## Activity
Take the lines below between the one holding "Blog (990, 31)" and the one holding "Home (64, 33)", inclusive, and copy them exactly. Add nothing.

Material for the task Block Start

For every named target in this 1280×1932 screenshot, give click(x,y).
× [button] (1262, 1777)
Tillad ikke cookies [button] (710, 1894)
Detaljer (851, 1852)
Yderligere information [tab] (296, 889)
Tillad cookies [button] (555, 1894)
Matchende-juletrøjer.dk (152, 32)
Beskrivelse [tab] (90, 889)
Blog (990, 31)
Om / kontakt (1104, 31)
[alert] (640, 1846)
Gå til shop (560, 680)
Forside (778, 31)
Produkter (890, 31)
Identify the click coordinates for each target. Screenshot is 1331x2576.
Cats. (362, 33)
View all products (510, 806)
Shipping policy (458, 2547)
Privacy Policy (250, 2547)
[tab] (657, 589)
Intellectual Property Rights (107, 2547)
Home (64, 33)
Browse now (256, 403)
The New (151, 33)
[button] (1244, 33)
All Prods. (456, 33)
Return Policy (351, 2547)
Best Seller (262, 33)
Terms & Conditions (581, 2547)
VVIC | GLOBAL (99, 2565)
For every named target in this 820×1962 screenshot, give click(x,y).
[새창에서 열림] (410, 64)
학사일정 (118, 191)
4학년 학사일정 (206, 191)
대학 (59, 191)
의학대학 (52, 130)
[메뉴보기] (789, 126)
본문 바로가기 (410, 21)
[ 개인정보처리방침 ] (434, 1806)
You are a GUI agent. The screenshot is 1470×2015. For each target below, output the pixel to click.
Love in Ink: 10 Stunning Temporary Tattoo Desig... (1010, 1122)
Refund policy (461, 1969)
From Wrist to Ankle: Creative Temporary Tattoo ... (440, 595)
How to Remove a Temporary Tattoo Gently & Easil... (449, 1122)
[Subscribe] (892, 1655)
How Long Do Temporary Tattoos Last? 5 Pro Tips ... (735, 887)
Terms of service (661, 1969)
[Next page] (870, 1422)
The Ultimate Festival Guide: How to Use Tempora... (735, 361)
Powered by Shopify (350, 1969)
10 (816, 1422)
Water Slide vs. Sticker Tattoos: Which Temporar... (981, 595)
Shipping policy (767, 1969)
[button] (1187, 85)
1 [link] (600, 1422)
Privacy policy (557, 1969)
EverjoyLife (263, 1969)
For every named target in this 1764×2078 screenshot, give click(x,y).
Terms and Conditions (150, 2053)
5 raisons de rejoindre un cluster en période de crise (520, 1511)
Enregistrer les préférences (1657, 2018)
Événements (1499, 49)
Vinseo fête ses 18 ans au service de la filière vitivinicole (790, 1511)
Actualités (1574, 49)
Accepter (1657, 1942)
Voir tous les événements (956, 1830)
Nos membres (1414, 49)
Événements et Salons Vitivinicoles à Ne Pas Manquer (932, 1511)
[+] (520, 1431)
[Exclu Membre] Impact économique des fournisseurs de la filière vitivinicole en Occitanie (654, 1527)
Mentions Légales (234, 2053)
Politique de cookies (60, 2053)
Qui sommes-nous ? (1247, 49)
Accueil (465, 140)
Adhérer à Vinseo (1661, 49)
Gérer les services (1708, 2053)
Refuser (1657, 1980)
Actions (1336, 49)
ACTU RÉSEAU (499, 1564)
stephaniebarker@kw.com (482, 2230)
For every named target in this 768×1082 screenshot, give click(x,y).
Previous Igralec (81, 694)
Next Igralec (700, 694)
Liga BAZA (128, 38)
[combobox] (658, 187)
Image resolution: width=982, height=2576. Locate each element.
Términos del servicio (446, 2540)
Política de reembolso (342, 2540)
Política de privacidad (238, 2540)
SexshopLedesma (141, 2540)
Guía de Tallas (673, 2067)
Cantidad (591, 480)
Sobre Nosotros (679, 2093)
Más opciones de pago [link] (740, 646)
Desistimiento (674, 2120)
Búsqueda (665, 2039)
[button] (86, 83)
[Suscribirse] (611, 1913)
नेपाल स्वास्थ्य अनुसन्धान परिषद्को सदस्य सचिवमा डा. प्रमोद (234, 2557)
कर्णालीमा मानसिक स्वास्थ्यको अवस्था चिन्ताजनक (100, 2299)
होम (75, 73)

Material for the task Block End

## Written answer
Blog (990, 31)
Om / kontakt (1104, 31)
[alert] (640, 1846)
Gå til shop (560, 680)
Forside (778, 31)
Produkter (890, 31)
Identify the click coordinates for each target. Screenshot is 1331x2576.
Cats. (362, 33)
View all products (510, 806)
Shipping policy (458, 2547)
Privacy Policy (250, 2547)
[tab] (657, 589)
Intellectual Property Rights (107, 2547)
Home (64, 33)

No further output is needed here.